PROBLEM DESCRIPTION:
Once the line containing "Vertrag widerrufen (1350, 1775)" is found in the entries below, reproduce it and every line after it, stopping at and including the line containing "ニュース (997, 34)"; reproduce nothing else, and keep each line exact.

[MATERIAL PROVIDED]

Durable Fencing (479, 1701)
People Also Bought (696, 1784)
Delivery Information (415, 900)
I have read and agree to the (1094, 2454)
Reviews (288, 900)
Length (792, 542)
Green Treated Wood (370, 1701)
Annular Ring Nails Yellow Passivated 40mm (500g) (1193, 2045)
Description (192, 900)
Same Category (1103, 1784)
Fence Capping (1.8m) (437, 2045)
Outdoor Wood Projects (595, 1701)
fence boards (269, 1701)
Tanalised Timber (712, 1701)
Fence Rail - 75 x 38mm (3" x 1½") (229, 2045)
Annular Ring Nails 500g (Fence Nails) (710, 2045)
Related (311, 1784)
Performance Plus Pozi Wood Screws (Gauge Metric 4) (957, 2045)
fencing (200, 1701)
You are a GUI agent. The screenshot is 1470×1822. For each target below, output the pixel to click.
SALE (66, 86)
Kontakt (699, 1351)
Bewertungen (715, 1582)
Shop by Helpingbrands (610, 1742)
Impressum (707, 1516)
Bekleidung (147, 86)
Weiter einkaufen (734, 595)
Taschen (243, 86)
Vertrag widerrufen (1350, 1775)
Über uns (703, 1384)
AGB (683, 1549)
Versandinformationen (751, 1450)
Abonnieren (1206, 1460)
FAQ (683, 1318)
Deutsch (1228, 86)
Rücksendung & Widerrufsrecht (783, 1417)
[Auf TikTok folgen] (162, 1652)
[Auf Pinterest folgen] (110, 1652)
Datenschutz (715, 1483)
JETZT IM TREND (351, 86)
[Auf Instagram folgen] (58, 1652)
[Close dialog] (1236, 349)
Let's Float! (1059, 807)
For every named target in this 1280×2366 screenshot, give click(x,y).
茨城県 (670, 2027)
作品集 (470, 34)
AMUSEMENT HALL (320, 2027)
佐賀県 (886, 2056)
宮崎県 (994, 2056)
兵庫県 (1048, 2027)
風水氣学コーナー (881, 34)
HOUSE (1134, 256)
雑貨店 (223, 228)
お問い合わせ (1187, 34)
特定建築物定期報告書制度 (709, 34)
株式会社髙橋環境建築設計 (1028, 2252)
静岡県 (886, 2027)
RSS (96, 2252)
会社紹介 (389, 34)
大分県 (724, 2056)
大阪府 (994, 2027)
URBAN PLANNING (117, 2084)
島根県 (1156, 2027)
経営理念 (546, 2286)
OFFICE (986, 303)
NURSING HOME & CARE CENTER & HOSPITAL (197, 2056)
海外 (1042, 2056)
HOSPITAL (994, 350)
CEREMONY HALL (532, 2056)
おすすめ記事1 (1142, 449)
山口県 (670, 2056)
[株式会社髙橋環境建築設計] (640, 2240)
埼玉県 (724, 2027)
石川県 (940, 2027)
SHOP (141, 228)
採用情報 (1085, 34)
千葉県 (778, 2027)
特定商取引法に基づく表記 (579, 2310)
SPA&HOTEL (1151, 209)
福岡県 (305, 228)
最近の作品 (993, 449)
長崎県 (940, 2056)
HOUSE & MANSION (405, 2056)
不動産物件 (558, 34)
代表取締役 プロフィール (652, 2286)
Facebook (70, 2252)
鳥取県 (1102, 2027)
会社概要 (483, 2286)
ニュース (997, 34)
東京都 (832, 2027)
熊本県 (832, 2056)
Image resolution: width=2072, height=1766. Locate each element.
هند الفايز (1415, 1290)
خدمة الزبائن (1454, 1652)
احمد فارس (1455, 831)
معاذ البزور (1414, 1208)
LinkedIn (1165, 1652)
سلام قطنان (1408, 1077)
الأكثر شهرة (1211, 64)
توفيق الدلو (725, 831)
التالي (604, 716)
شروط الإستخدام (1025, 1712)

[/MATERIAL PROVIDED]

EXPECTED OUTPUT:
Vertrag widerrufen (1350, 1775)
Über uns (703, 1384)
AGB (683, 1549)
Versandinformationen (751, 1450)
Abonnieren (1206, 1460)
FAQ (683, 1318)
Deutsch (1228, 86)
Rücksendung & Widerrufsrecht (783, 1417)
[Auf TikTok folgen] (162, 1652)
[Auf Pinterest folgen] (110, 1652)
Datenschutz (715, 1483)
JETZT IM TREND (351, 86)
[Auf Instagram folgen] (58, 1652)
[Close dialog] (1236, 349)
Let's Float! (1059, 807)
For every named target in this 1280×2366 screenshot, give click(x,y).
茨城県 (670, 2027)
作品集 (470, 34)
AMUSEMENT HALL (320, 2027)
佐賀県 (886, 2056)
宮崎県 (994, 2056)
兵庫県 (1048, 2027)
風水氣学コーナー (881, 34)
HOUSE (1134, 256)
雑貨店 (223, 228)
お問い合わせ (1187, 34)
特定建築物定期報告書制度 (709, 34)
株式会社髙橋環境建築設計 (1028, 2252)
静岡県 (886, 2027)
RSS (96, 2252)
会社紹介 (389, 34)
大分県 (724, 2056)
大阪府 (994, 2027)
URBAN PLANNING (117, 2084)
島根県 (1156, 2027)
経営理念 (546, 2286)
OFFICE (986, 303)
NURSING HOME & CARE CENTER & HOSPITAL (197, 2056)
海外 (1042, 2056)
HOSPITAL (994, 350)
CEREMONY HALL (532, 2056)
おすすめ記事1 (1142, 449)
山口県 (670, 2056)
[株式会社髙橋環境建築設計] (640, 2240)
埼玉県 (724, 2027)
石川県 (940, 2027)
SHOP (141, 228)
採用情報 (1085, 34)
千葉県 (778, 2027)
特定商取引法に基づく表記 (579, 2310)
SPA&HOTEL (1151, 209)
福岡県 (305, 228)
最近の作品 (993, 449)
長崎県 (940, 2056)
HOUSE & MANSION (405, 2056)
不動産物件 (558, 34)
代表取締役 プロフィール (652, 2286)
Facebook (70, 2252)
鳥取県 (1102, 2027)
会社概要 (483, 2286)
ニュース (997, 34)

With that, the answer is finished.